This is the OpenCV Lanczos interpolation.
EDIT: Open CV interpolates for images, so actually it extrapolates data, because the starting points are pixels, and an image with more pixels, since it has smaller pixels, it has pixels outside the original range:
For example, on this image, initially there are 2 pixels, but if OpenCV is asked to interpolate to 20 smaller pixels, there would be 5 extra pixels on each side of the image. That is why the interpolation doesn't match.

Unfortunately, this means that this method cannot interpolate between points at arbitrary coordinates.
The original points have to have a constant separation.

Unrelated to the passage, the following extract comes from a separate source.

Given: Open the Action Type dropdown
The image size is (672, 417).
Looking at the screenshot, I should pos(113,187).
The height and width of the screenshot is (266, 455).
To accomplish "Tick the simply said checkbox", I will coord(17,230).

This code does a dirty approximation, because there is no guarantee that the pixels will match exactly:
import numpy as np
import matplotlib.pyplot as plt
import cv2
x = [1, 2, 3, 4, 5, 6, 7, 8, 9, 10]
y = [2, 3, 5.5, 6.5, 5, 4, 5, 7.5, 8, 7]
img = np.array([y])
parts = 100
xs = np.linspace(1, 10, parts)
resized = cv2.resize(img, (int(parts*(1+1/len(y))), 1),
interpolation=cv2.INTER_LANCZOS4)[0]
plt.scatter(x, y)
plt.plot(xs, resized[int(parts/(2*len(y))):int(parts/(2*len(y)))+parts])
plt.show()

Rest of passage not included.